Jean nous apprend que ce disciple était Pierre et que celui qu'il blessa s'appelait Malchus ; à l'époque où il écrivait, le sanhédrin n'existait plus, et il n'y avait plus de danger à révéler ces noms.

- L'oreille droite, petit détail conservé par Jean (Jean 18.10) et par Luc, et qui, comme tant d'autres, atteste la vérité historique de nos récits.

22.51 Mais Jésus répondant, dit : Laissez faire. Et lui ayant touché l'oreille, il le guérit.
  Grec : Laissez jusqu'à ceci, c'est-à-dire : Laissez-les procéder jusqu'à cette arrestation et à tout ce qui doit la suivre, car tel est le conseil de Dieu. (Comparer verset 22, note.)

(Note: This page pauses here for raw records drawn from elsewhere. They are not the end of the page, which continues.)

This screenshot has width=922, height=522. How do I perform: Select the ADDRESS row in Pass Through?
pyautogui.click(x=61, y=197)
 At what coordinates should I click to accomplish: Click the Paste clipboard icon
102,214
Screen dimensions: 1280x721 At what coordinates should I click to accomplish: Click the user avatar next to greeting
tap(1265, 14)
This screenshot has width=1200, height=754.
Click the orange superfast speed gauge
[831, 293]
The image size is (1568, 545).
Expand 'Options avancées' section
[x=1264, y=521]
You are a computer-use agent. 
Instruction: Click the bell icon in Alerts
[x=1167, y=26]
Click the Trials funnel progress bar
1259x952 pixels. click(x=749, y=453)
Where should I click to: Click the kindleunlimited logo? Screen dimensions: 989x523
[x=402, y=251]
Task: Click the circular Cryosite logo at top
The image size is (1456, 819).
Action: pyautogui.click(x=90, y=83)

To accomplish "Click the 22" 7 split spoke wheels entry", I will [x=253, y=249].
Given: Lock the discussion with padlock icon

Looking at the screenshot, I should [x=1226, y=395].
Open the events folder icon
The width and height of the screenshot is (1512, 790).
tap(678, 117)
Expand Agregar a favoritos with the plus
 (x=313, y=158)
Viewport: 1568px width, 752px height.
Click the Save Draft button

Le mot : Jésus répondant montre que cette parole est adressée aux disciples et non à ceux qui venaient le saisir ; elle ne peut donc signifier : Laissez-moi aller jusqu'à cet homme blessé, afin que je le guérisse. Ni même : Laissez-moi libre pour ce moment-ci. Ce n'est qu'à verset 52 que Jésus adresse la parole à ses ennemis.

Cette guérison est rapportée par Luc seul ; plusieurs historiens la relèguent dans le domaine de la légende. Ils oublient que cette guérison était d'une immense importance pour la cause du Sauveur, compromise par l'acte imprudent de son disciple. Si ce mal n'avait pas été réparé, comment comprendre que les ennemis n'en eussent pas fait un chef d'accusation contre Jésus ?

22.52 Puis Jésus dit aux principaux sacrificateurs et aux officiers du temple et aux anciens, qui étaient venus contre lui : Vous êtes sortis avec des épées et des bâtons comme contre un brigand ;
  Luc seul signale, dans la troupe venue contre Jésus, non seulement des officiers du temple qui la commandaient, mais aussi des principaux sacrificateurs et des anciens.

Encore ici, le silence des autres évangélistes a paru suffisant pour accuser Luc d'inexactitude. La passion que les membres du sanhédrin apportaient à l'exécution de leurs desseins meurtriers, et qui se manifesta dans toute leur attitude pendant le procès et le supplice de Jésus, explique fort bien que plusieurs d'entre eux aient accompagné la troupe chargée de l'arrestation.

22.53 pendant que j'étais tous les jours avec vous, dans le temple, vous n'avez point mis les mains sur moi ! Mais c'est ici votre heure et la puissance des ténèbres.
  Voir, sur ces paroles, Matthieu 26.56, note.

Jésus s'élève bien haut au-dessus des instruments de sa mort, auxquels pourtant il laisse toute leur terrible responsabilité, et il leur déclare que si jusqu'ici ils n'ont pas mis la main sur lui, bien qu'ils en eussent tous les jours l'occasion, c'est qu'ils ont été arrêtés dans leurs desseins par une volonté supérieure, et que si maintenant ils viennent contre lui avec une troupe armée, comme s'il s'agissait d'arrêter un brigand, c'est qu'ils obéissent à la puissance des ténèbres, dont ils sont les aveugles instruments. (verset 3, note.)

Dans Matthieu, Jésus désigne cette volonté de Dieu comme étant l'accomplissement des "Ecritures des prophètes ;" dans notre évangile, il leur dit : c'est ici votre heure, l'heure déterminée par le conseil de Dieu, où il vous est permis d'accomplir vos desseins en obéissant à la puissance de Satan.

Les ténèbres de la nuit, à la faveur desquelles les ennemis de Jésus font leur œuvres, étaient l'image de ce pouvoir diabolique qui les dominait, mais qui ne fera après tout qu'amener le triomphe de la lumière. (Colossiens 1.13, note.)